ACTIVITY:
The word to look for is "Given". Report every line of the entries below that has it.

RECORDS TO PROCESS:
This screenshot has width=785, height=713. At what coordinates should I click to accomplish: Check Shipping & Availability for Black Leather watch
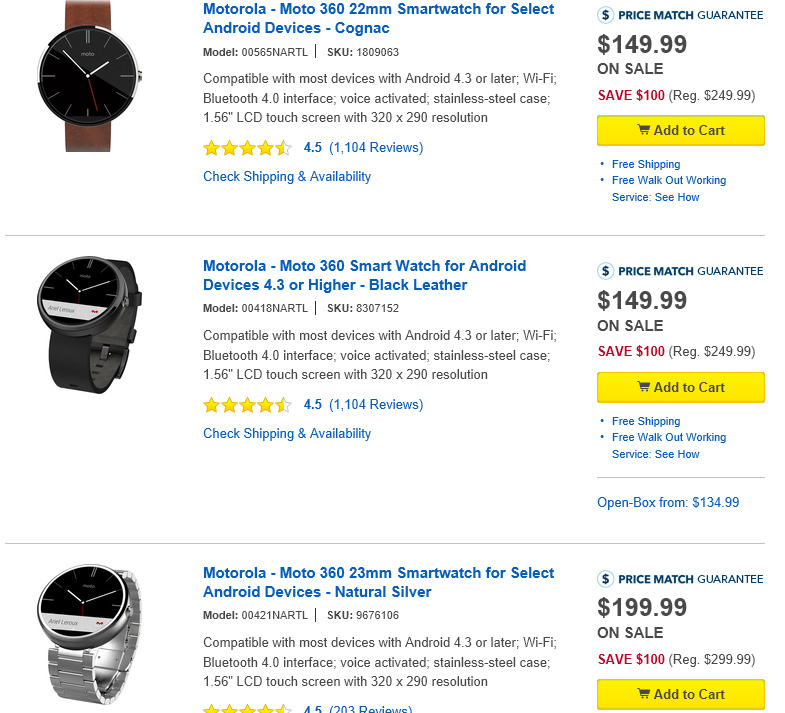tap(287, 434)
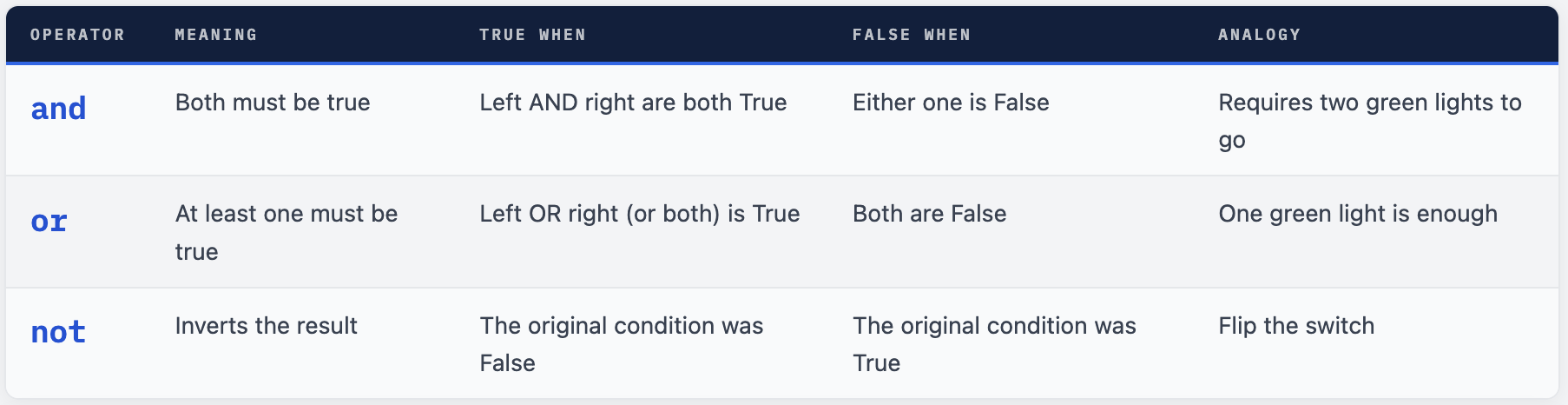Click the "Both are False" cell

(x=929, y=214)
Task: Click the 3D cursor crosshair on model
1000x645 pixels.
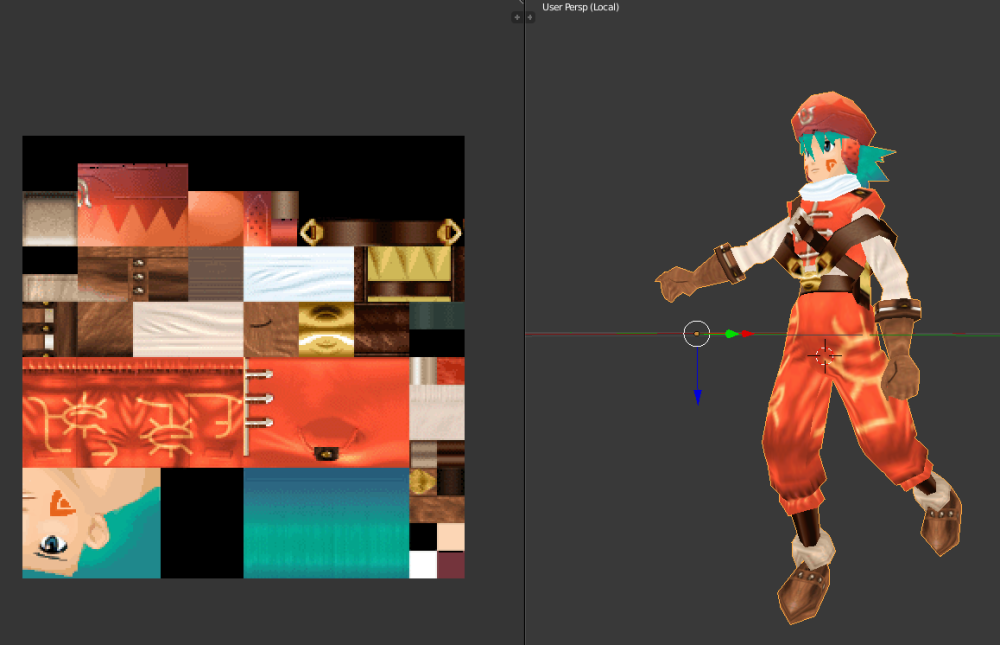Action: (825, 355)
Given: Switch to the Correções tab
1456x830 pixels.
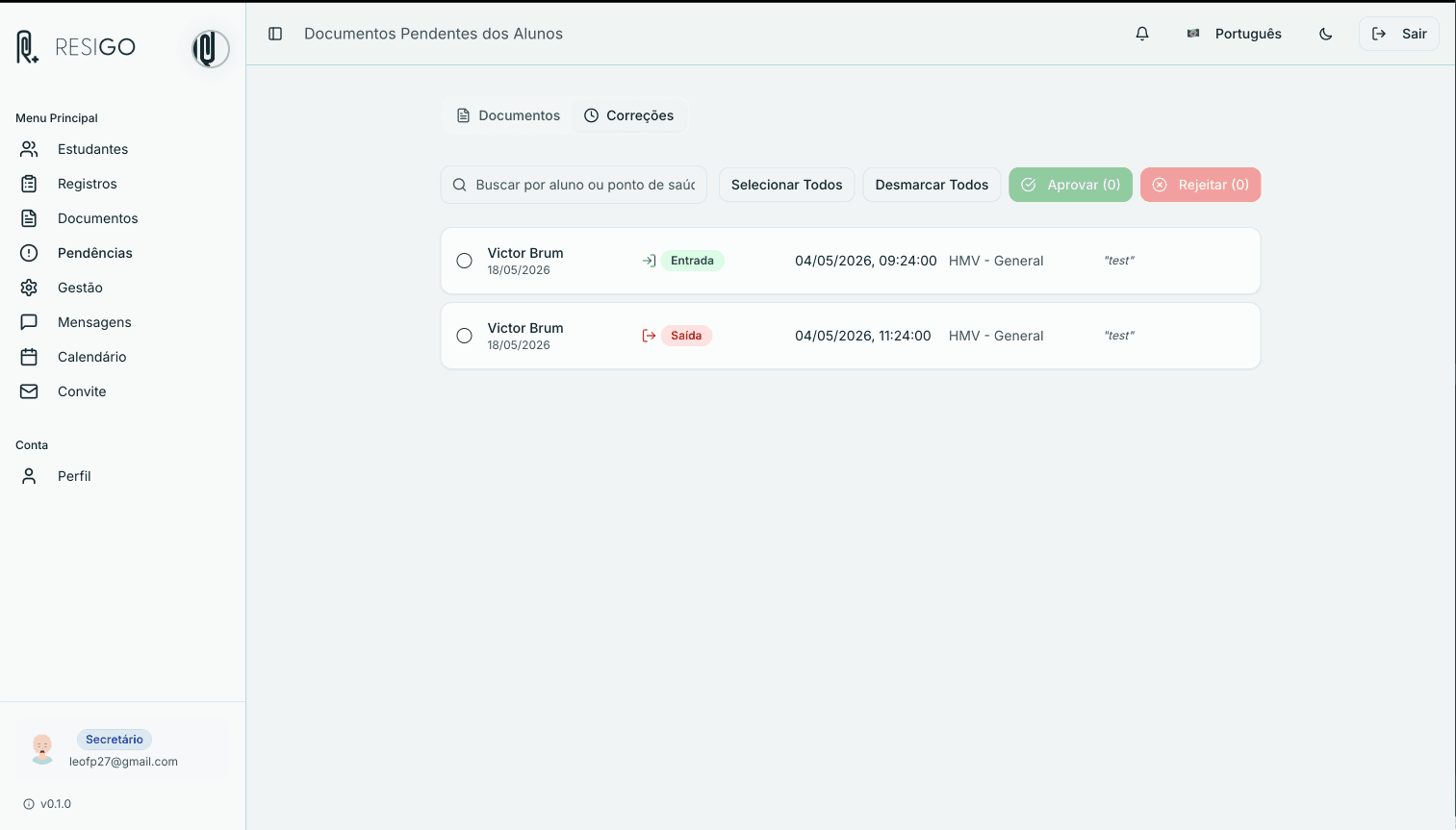Looking at the screenshot, I should pos(629,115).
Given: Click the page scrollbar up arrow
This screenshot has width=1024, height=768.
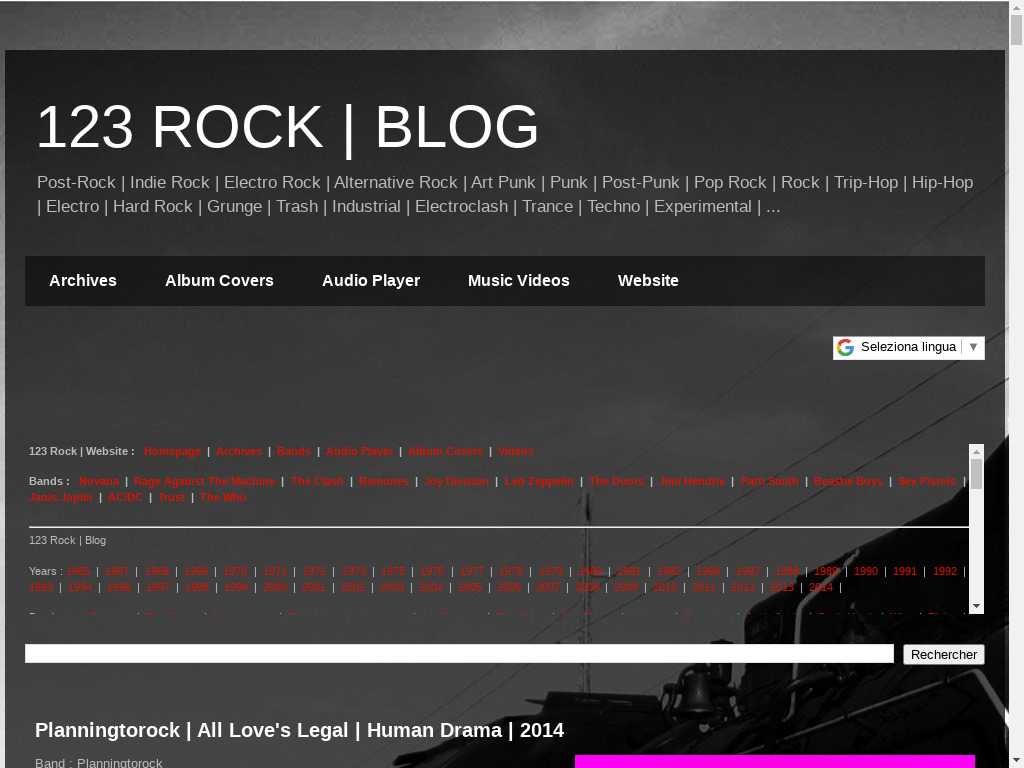Looking at the screenshot, I should pyautogui.click(x=1016, y=9).
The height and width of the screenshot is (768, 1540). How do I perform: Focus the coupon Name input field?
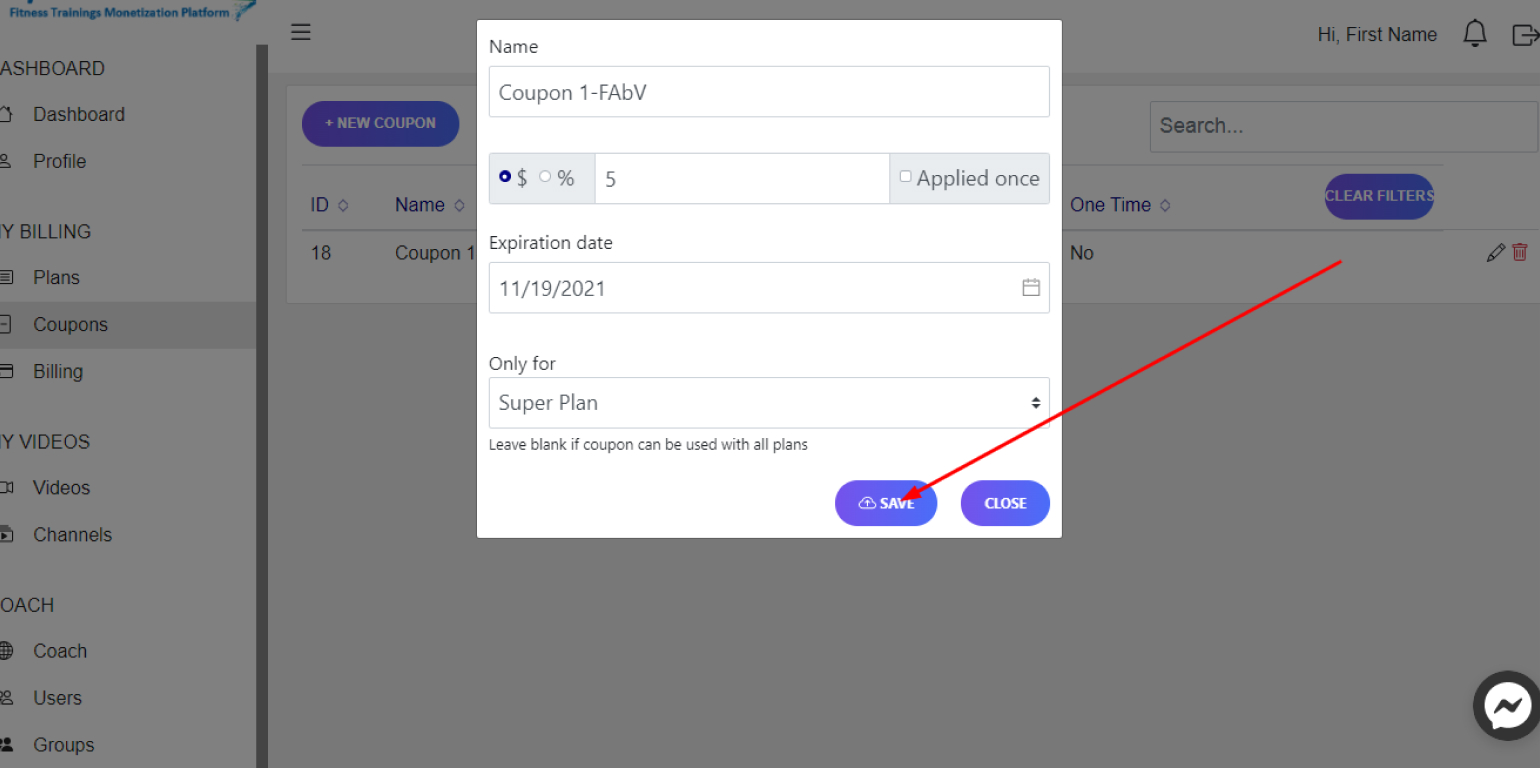pos(769,92)
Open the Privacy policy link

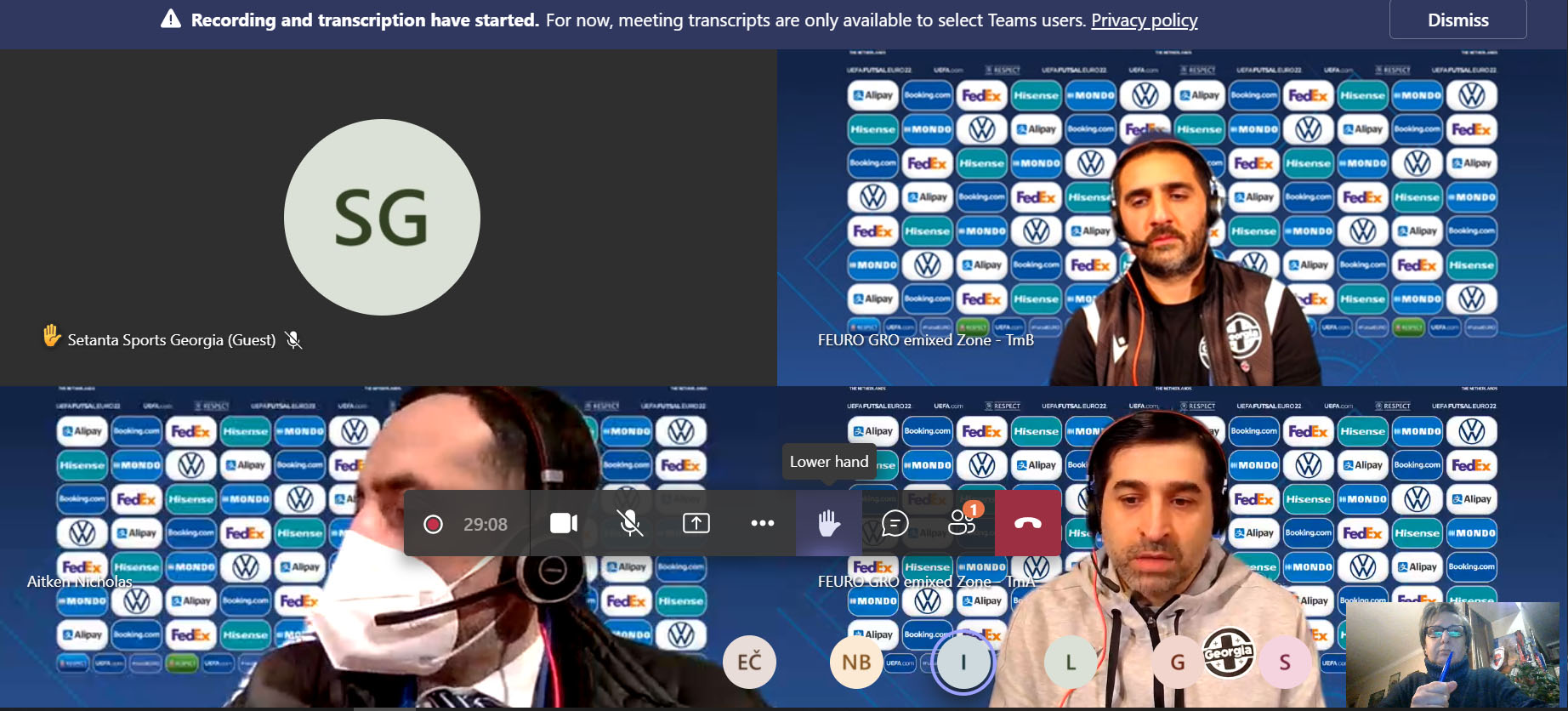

EXERCISE RESPONSE:
Given: Switch to the Correções tab
Given: Click the page scrollbar up arrow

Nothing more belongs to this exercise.